SEO is for Suckers

Richard Tofel’s post this week about how digital news will be better when publishers move beyond SEO was an interesting op-ed, but most of the debate seemed philosophical as opposed to factual. Our advice to publishers: SEO is for audience development, not revenue (that could have been a softer title for this post). Here are the facts behind that recommendation.

Fact: Loyal audience members do not use search as a means to engage with publishers. The striking difference between fans and fly-bys is the percentage of visits that are based on direct vs. search. Upwards of 95 percent of fly-by visits are generated from a search whereas upwards of 70 percent of fan visits are direct. Of the fan visits which are search generated, typically 50 percent or more of them involve the publisher’s name (i.e., navigational search).

Fact: Direct visits are triggered by publishers. When we dig deeper into the data on direct visits, we find the vast majority of direct visits were triggered by the publisher notifying the fans of new content either through e-mail, RSS feeds, or twitter. Even when a publisher does not use redirects or campaign codes to track the source of traffic, we find a direct correlation between engagement spikes andwhen notifications are sent. Audience members don’t start their day thinking about what websites to visit, they check their e-mail inboxes, twitter hashtags, or RSS readers for the latest information. Put another way, the VAST majority of publishers are not destination sites on the Web. The publisher needs a direct relationship with their audience to create engagement.

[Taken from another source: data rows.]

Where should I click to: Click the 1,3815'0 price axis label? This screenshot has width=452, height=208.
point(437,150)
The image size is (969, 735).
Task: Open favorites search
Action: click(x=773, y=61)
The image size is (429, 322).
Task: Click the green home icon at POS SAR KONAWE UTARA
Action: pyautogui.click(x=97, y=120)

Fact: Loyal audience members deliver the majority of the page views/revenue. As previously described in my blog, fans, regulars, and occasionals generate dramatically more page views than fly-bys. More importantly, they consistently generate those page views if triggered by the publisher (per the previous fact). A loyal audience is the basis for a recurring revenue stream as opposed to an SEO generated audience that is non-recurring and volatile.

The majority of page views, and consequently revenue, comes from loyal audience members that are proactively notified by the publisher through direct relationships. Not focusing on developing those relationships leaves a publisher’s revenue model open to competition and the prerogative of the search engine. That is being a sucker.